- _TAREA_
Según el texto sobre los derechos humanos, ¿qué son en esencia los llamados "derechos humanos"?

- _TEXTO DEL EJERCICIO_
+ + + +

Xavier Díez de Urdanivia

Los que llamamos “derechos humanos” son, en esencia, el reconocimiento universal a la dignidad humana. Su quebrantamiento, porque son ellos el timbre de legitimidad por excelencia para el ejercicio de todo poder político, se ha vuelto “políticamente incorrecto” para la autoridad.

Pero, por desgracia, eso no ha conducido siempre a un efectivo respeto de ellos y a la garantía de su reparación integral para los casos de violación, sino -muchas veces- a un afán evidente de abanderarlos mediante actos de simulación que, si bien nunca serán inocuos, se ven comúnmente agravados por la revictimización que significa esa que atinadamente ha dado en llamarse “administración del sufrimiento”, ya referida en esta columna.

+ + + +

- _DATOS DE ORIGEN_
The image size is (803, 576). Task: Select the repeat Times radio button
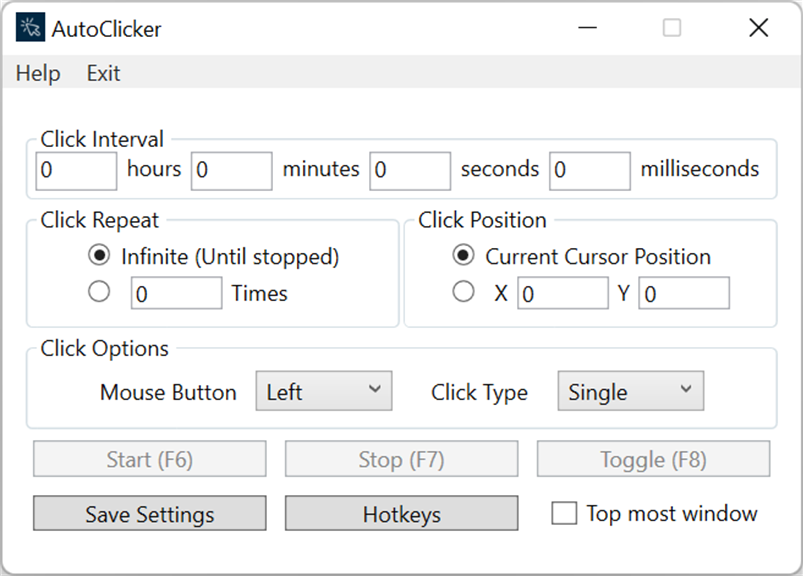coord(99,293)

+ + + +

- _TAREA RESUELTA_
Son el reconocimiento universal a la dignidad humana.